_About this exercise_: Please restate the data word for word, in full.

*** Opening of Entries shown ***

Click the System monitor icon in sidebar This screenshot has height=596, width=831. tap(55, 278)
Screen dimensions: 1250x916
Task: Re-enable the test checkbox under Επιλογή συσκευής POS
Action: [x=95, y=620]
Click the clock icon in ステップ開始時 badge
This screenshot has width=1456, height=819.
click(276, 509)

*** Close of Entries shown ***

_Answer to this task_:
Click the System monitor icon in sidebar This screenshot has height=596, width=831. tap(55, 278)
Screen dimensions: 1250x916
Task: Re-enable the test checkbox under Επιλογή συσκευής POS
Action: [x=95, y=620]
Click the clock icon in ステップ開始時 badge
This screenshot has width=1456, height=819.
click(276, 509)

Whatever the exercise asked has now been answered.